Durandus, a 13th century French bishop and leading canon lawyer, reported an early tradition ‘that the head of the church lies exactly to the east, that is to the part of the sky in which the sun rises at the equinox.’ The vernal equinox was supposed to be 21 March. If this was the rule, then we would expect all the medieval churches in our area to be pointing in roughly the same direction, at 90o to tru North, but they do not. Measuring from a large scale map, Amersham is 76°, Beaconsfield is 82°, Penn is 86° and High Wycombe is 96°. When we look countrywide, we find a spread of some 75° around true east (Lichfield cathedral is 40° W, and Rochester cathedral at 35° E).
Several ingenious explanations have been proposed to explain this lack of any uniformity; that it was the choice of sunrise on the day of the saint to whom the church was dedicated (but note that re-dedications were common and that feasts like Holy Trinity are moveable because they depend on Easter and the full moon); that it was sunrise on the day of important church festivals (there were 40 or 50 important enough to be observed as feast days , spread throughout the year); that a magnetic compass was used, thus introducing the very variable factor of magnetic variation over time, which medieval man did not realise (e.g. magnetic north was 11.5° E oftrue north in 1576 and 24.3° W in 1815); that the medieval Julian calendar was running a week or more behind solar time (medieval scholars were aware of this, and 11 days had to be added to catch up with the sun when the present Gregorian calendar was adopted in 1752).

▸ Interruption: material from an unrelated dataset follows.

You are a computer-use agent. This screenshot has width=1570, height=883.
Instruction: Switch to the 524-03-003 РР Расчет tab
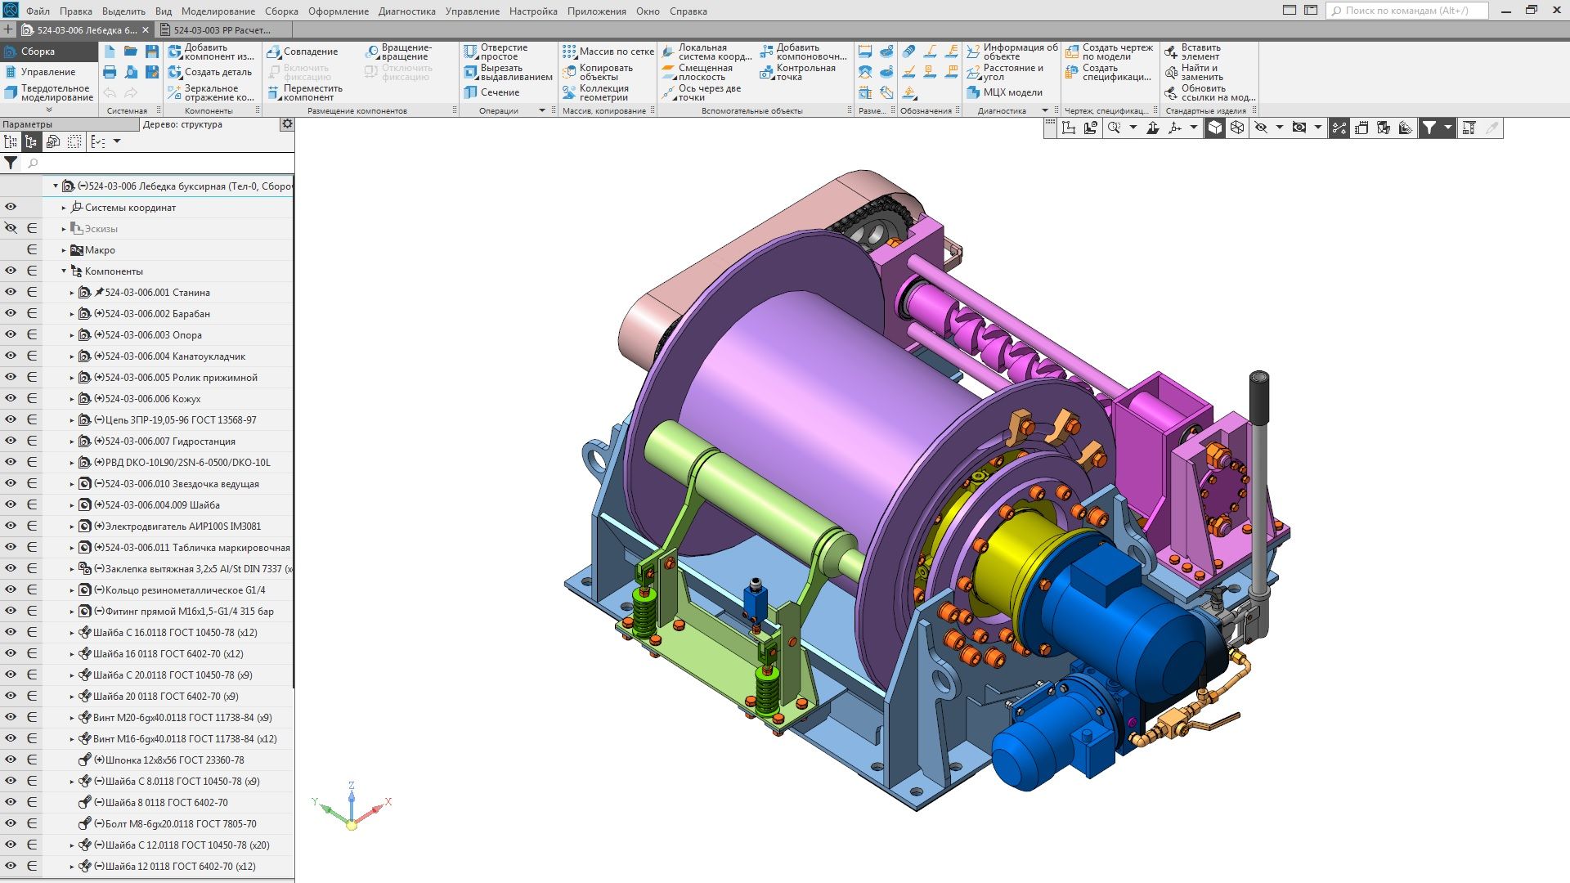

One or other of these explanations will often fit a particular church or sometimes a group of churches, but there is no single satisfactory explanation.
In Penn church, the medieval nave and south aisle and the 18th century chancel are all in alignment, but the walls of the chancel arch and outer walls of the Lady Chapel and are 3° out of line to the north. (An accurate check was made by Eddie Morton, measuring off a laser line running along the centre of the nave, set parallel with the north wall of the nave, and confirmed using a chalk line along the outside walls of the Lady Chapel) This tells us that the Lady Chapel was not built at the same time as either the nave (late 12thC) or the south aisle (early 14th C). Typically, the 13th century saw a rounded sanctuary enlarged to a square-ended chancel with the addition of a chapel in the SE corner where our Lady Chapel is. This presumed 13th C chancel (the walls of the present chancel arch are not square to the nave either) and our Lady Chapel were unlikely to have been built out of alignment with the older nave as a result of careless workmanship nor, as the mere fanciful would have it, to create a ‘weeping chancel’ as a symbol of Christ’s head on the cross inclined northwards towards the penitent thief. It is quite common to find a nave and chancel on different alignments and it appears to have been a deliberate attempt to correct the ‘mistaken’ direction of earlier builders – which shows that they were trying to achieve a medieval church in our area to be pointing in roughly precise alignment of some kind, although for Penn it was about 83° and so still further away from true east.